The city’s strength is wide-spread, and spans culture, the economy and the environment. Noel O’Connor, Consultant at Mercer Ireland, remarked that Dublin offers “an excellent choice of consumer goods, lower levels of air pollution, and a stable political and strong socio-cultural environment”.

As such, the Irish capital continues to be an attractive option for businesses seeking a base in north-west Europe, at a lower cost of living than London or Paris.

Indeed, the Irish economy as a whole has enjoyed strong growth in recent years. Last year’s 5.2 per cent growth rate meant that Ireland remained the fastest growing economy in the European Union for the third consecutive year.

Twilight for Dublin? Image: Hans-Peter Bock.

Growing pains

However, the UK’s decision to leave the EU may have already begun to hurt Ireland. Consumer spending growth slowed to 3 per cent in 2016, down from 4.5 per cent in 2015, with a significant dip in the second half of the year. Export growth was the joint lowest that Ireland has seen since 2008, at just 2.4 per cent.

The terms of the trade deal between Britain and the EU are yet to be agreed. Pat Leahy, political editor of the Irish Times, argues that the worst possible outcome would be no agreement between the Britain and the EU, meaning that World Trade Organisation rules (including tariffs of up to 50 per cent on agricultural goods) would apply. “Such an outcome would have the potential to devastate Irish exporters to the UK,” he says.

At a time when export growth is already slowing, this is bad news for the Irish economy. While Ireland’s main export market is the US, with whom it traded €26bn of goods and services in 2015, it still relies heavily on exports to the UK. However, it is worth noting that in the same year, Irish exports to Belgium exceeded the value of Irish exports to the UK.
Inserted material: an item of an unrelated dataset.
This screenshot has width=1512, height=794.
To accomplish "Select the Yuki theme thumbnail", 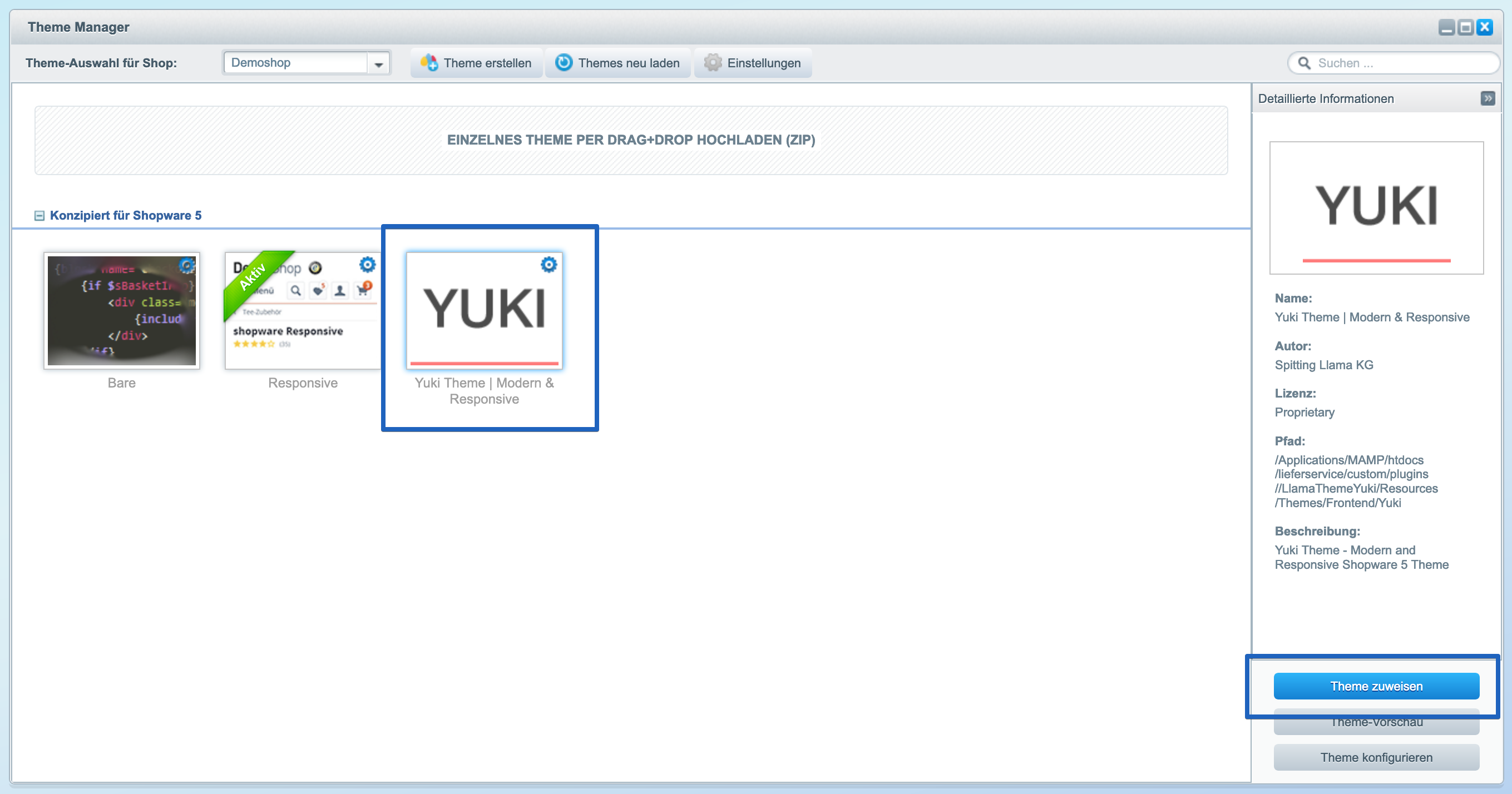I will point(484,311).
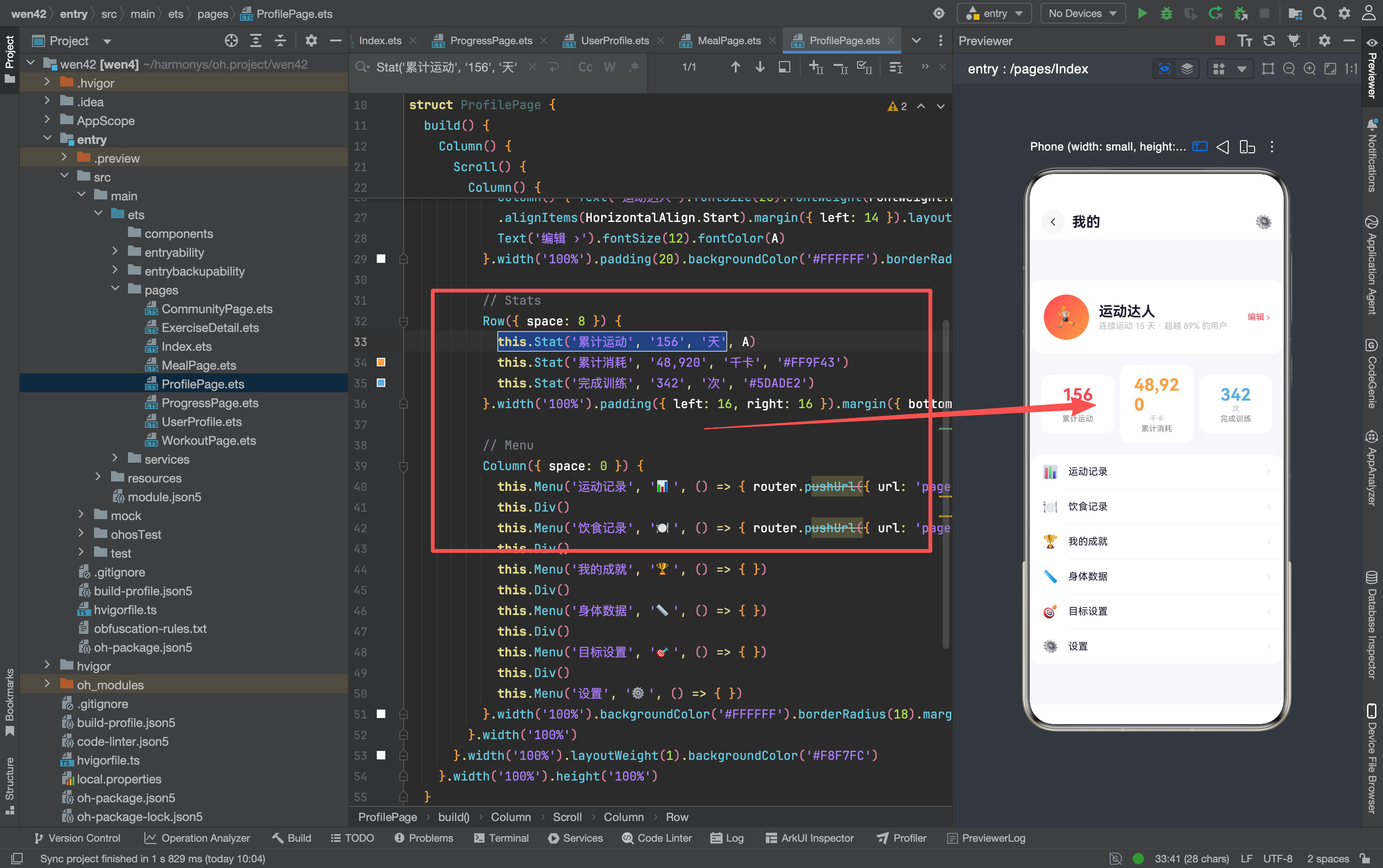Stop the previewer with red square

pyautogui.click(x=1220, y=40)
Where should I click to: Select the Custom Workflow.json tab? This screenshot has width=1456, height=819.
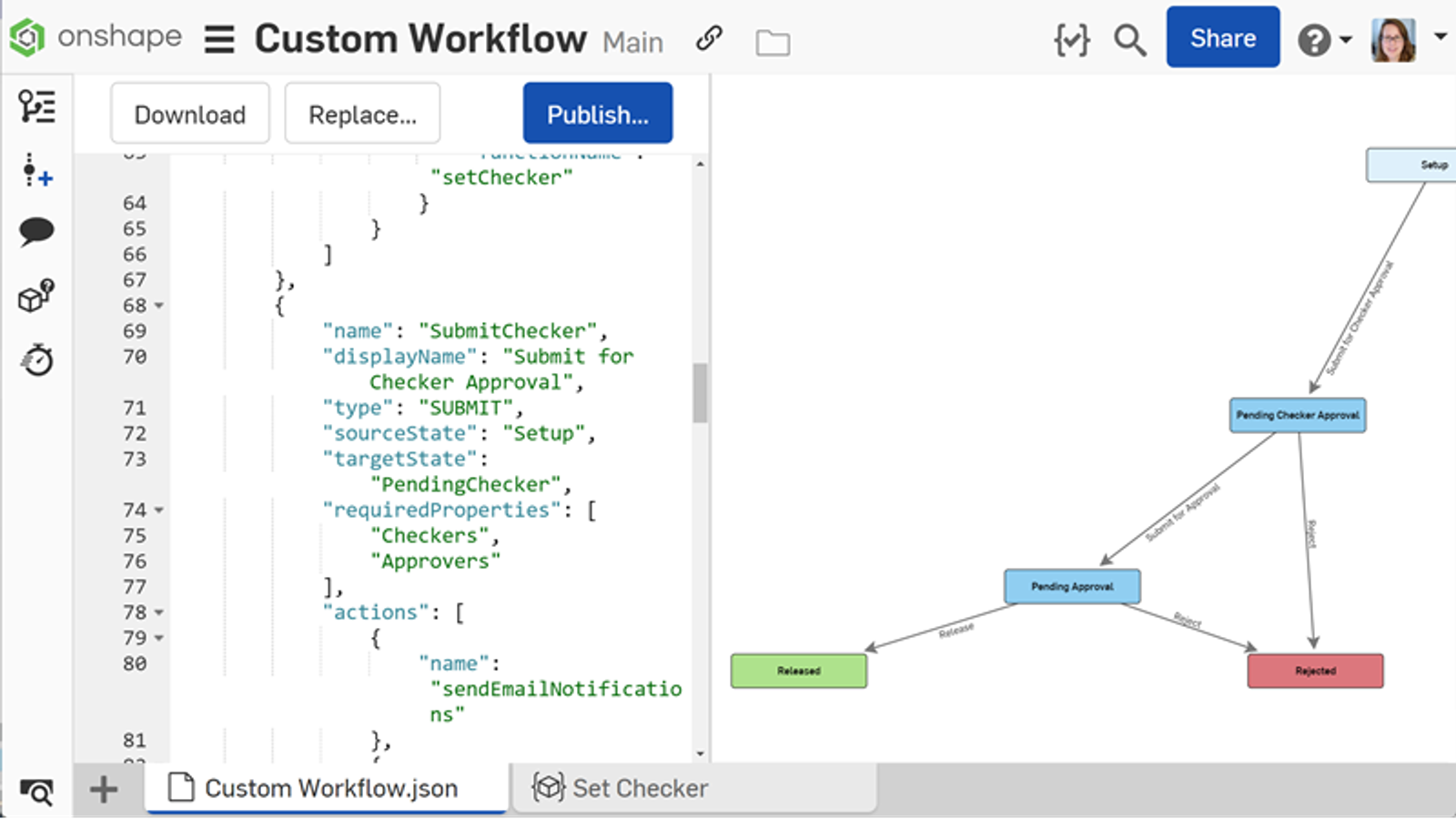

Such a large trading relationship with the US means that the Trump administration’s preference for protectionist trade policies is of course another significant threat to the Irish export market.

Nobody’s quite sure about the big stick but it looks cool. Image: Robzle.

The Home Front

On the domestic front, the outlook is far more promising. The Economic and Social Research Institute is hopeful that the renewed boom in the construction sector could bring Ireland to full employment (defined as a level of unemployment below the post-crash low of 5.6 per cent) by the end of 2018.


The ESRI report found that the housing market is now the main driver of growth in the domestic economy, and emphasised the importance of managing this growth in a sustainable way. Dr. Kieran McQuinn, the report author, commented: “We’re treading a fine line between driving the economy to produce more houses and pushing it into overheating territory.”

Danny McCoy, chief executive of the Irish Business and Employers’ Confederation, is also optimistic about the prospect of domestic growth acting as a shock absorber against uncertainty in trade relations with the US and UK. He said:

“The economy is now facing some major external threats… [but] we are facing those threats from a position of economic and fiscal strength…

We must use that position of strength to take more decisive steps to relieve competitiveness pressures which are within our control, by massively ramping up investment in infrastructure, R&D and education.”

Another gratuitous picture of Dublin. Image: Doyler79.

Invest to be the best

While Ireland is now running a budget surplus, and there are signs of strong domestic growth, it is understandable that industry leaders such as McCoy are calling for increased capital investment to protect against external shocks. Directly after the UK triggered Article 50 last month, industry leaders called on the Irish government to exert as much influence as possible to ensure that key exporters receive the best deal possible.

Paul Kelly, director of Food Drink Ireland, said: “The agri-food sector exports €4.1bn of food and drink to the UK and accounts for 43,000 Irish jobs. Agri-food is the Irish sector most exposed to trade disruption, and the Irish Government must do all within its control to ensure minimum impact to the free flow of goods.”

Despite these calls, the fact remains that, as just one of 27 EU states, Ireland has limited influence over the final outcome; this despite the significant implications for trade, immigration and the north/south border.

While the forecast for the export market is fairly bleak, the domestic economy and national budget are both strong. As this Irish writer can confirm, Dublin remains one of the best cities in the world.